Task instructions:
All the data must be output exactly as given.

(Dataset entries)
== Segment start ==
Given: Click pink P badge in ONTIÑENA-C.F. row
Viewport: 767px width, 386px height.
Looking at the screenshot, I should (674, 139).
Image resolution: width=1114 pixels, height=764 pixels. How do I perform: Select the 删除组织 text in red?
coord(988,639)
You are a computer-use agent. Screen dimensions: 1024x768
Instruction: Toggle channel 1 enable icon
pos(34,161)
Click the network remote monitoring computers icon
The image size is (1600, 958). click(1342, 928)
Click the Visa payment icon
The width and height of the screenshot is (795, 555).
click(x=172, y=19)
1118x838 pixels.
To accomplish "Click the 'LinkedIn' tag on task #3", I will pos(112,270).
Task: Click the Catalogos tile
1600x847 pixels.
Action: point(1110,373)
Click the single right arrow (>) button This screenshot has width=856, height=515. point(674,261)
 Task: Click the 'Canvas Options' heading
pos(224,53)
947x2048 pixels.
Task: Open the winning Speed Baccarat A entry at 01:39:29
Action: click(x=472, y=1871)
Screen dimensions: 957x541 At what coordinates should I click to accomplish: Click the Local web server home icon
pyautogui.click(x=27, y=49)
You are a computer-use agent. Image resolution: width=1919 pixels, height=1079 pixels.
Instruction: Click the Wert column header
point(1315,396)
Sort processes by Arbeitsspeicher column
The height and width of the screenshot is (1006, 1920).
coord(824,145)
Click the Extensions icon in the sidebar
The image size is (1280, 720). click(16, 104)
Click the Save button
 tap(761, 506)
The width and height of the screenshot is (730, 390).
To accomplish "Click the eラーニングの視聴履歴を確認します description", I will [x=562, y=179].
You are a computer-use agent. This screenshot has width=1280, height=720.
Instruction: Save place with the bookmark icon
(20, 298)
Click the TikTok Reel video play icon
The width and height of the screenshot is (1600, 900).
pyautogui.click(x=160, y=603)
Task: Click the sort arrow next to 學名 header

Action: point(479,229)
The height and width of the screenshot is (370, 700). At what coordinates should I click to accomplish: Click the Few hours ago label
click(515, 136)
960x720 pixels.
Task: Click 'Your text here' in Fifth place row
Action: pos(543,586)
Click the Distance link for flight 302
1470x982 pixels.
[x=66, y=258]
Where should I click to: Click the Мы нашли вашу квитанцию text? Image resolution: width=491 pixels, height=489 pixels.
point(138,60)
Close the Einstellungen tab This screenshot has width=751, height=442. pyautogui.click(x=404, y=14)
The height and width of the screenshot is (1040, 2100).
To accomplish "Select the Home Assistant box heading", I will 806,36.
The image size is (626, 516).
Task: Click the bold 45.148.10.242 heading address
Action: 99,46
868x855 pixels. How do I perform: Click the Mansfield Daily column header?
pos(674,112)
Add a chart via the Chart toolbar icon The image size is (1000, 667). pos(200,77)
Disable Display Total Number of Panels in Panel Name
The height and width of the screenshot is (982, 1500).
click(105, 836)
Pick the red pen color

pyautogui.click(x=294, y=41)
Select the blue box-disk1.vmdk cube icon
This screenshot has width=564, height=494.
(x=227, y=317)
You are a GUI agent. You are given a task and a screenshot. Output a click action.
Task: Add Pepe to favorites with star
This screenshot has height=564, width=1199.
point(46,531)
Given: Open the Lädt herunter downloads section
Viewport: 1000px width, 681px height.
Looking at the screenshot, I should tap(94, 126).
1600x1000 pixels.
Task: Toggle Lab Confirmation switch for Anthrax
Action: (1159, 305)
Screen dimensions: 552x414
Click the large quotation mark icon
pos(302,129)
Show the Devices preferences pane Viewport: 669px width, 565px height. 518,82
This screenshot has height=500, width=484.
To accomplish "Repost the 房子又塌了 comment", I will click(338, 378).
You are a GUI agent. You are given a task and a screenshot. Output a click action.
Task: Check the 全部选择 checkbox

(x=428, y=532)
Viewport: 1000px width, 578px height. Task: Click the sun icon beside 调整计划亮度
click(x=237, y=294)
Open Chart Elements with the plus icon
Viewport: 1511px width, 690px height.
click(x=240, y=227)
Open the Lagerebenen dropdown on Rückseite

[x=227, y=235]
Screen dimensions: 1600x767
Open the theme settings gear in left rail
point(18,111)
== Segment end ==
Problem solution:
Given: Click pink P badge in ONTIÑENA-C.F. row
Viewport: 767px width, 386px height.
Looking at the screenshot, I should (674, 139).
Image resolution: width=1114 pixels, height=764 pixels. How do I perform: Select the 删除组织 text in red?
coord(988,639)
You are a computer-use agent. Screen dimensions: 1024x768
Instruction: Toggle channel 1 enable icon
pos(34,161)
Click the network remote monitoring computers icon
The image size is (1600, 958). click(1342, 928)
Click the Visa payment icon
The width and height of the screenshot is (795, 555).
click(x=172, y=19)
1118x838 pixels.
To accomplish "Click the 'LinkedIn' tag on task #3", I will pos(112,270).
Task: Click the Catalogos tile
1600x847 pixels.
Action: point(1110,373)
Click the single right arrow (>) button This screenshot has width=856, height=515. point(674,261)
 Task: Click the 'Canvas Options' heading
pos(224,53)
947x2048 pixels.
Task: Open the winning Speed Baccarat A entry at 01:39:29
Action: click(x=472, y=1871)
Screen dimensions: 957x541 At what coordinates should I click to accomplish: Click the Local web server home icon
pyautogui.click(x=27, y=49)
You are a computer-use agent. Image resolution: width=1919 pixels, height=1079 pixels.
Instruction: Click the Wert column header
point(1315,396)
Sort processes by Arbeitsspeicher column
The height and width of the screenshot is (1006, 1920).
coord(824,145)
Click the Extensions icon in the sidebar
The image size is (1280, 720). click(16, 104)
Click the Save button
 tap(761, 506)
The width and height of the screenshot is (730, 390).
To accomplish "Click the eラーニングの視聴履歴を確認します description", I will [x=562, y=179].
You are a computer-use agent. This screenshot has width=1280, height=720.
Instruction: Save place with the bookmark icon
(20, 298)
Click the TikTok Reel video play icon
The width and height of the screenshot is (1600, 900).
pyautogui.click(x=160, y=603)
Task: Click the sort arrow next to 學名 header

Action: point(479,229)
The height and width of the screenshot is (370, 700). At what coordinates should I click to accomplish: Click the Few hours ago label
click(515, 136)
960x720 pixels.
Task: Click 'Your text here' in Fifth place row
Action: pos(543,586)
Click the Distance link for flight 302
1470x982 pixels.
[x=66, y=258]
Where should I click to: Click the Мы нашли вашу квитанцию text? Image resolution: width=491 pixels, height=489 pixels.
point(138,60)
Close the Einstellungen tab This screenshot has width=751, height=442. pyautogui.click(x=404, y=14)
The height and width of the screenshot is (1040, 2100).
To accomplish "Select the Home Assistant box heading", I will 806,36.
The image size is (626, 516).
Task: Click the bold 45.148.10.242 heading address
Action: 99,46
868x855 pixels. How do I perform: Click the Mansfield Daily column header?
pos(674,112)
Add a chart via the Chart toolbar icon The image size is (1000, 667). pos(200,77)
Disable Display Total Number of Panels in Panel Name
The height and width of the screenshot is (982, 1500).
click(105, 836)
Pick the red pen color

pyautogui.click(x=294, y=41)
Select the blue box-disk1.vmdk cube icon
This screenshot has width=564, height=494.
(x=227, y=317)
You are a GUI agent. You are given a task and a screenshot. Output a click action.
Task: Add Pepe to favorites with star
This screenshot has height=564, width=1199.
point(46,531)
Given: Open the Lädt herunter downloads section
Viewport: 1000px width, 681px height.
Looking at the screenshot, I should tap(94, 126).
1600x1000 pixels.
Task: Toggle Lab Confirmation switch for Anthrax
Action: (1159, 305)
Screen dimensions: 552x414
Click the large quotation mark icon
pos(302,129)
Show the Devices preferences pane Viewport: 669px width, 565px height. 518,82
This screenshot has height=500, width=484.
To accomplish "Repost the 房子又塌了 comment", I will click(338, 378).
You are a GUI agent. You are given a task and a screenshot. Output a click action.
Task: Check the 全部选择 checkbox

(x=428, y=532)
Viewport: 1000px width, 578px height. Task: Click the sun icon beside 调整计划亮度
click(x=237, y=294)
Open Chart Elements with the plus icon
Viewport: 1511px width, 690px height.
click(x=240, y=227)
Open the Lagerebenen dropdown on Rückseite

[x=227, y=235]
Screen dimensions: 1600x767
Open the theme settings gear in left rail
point(18,111)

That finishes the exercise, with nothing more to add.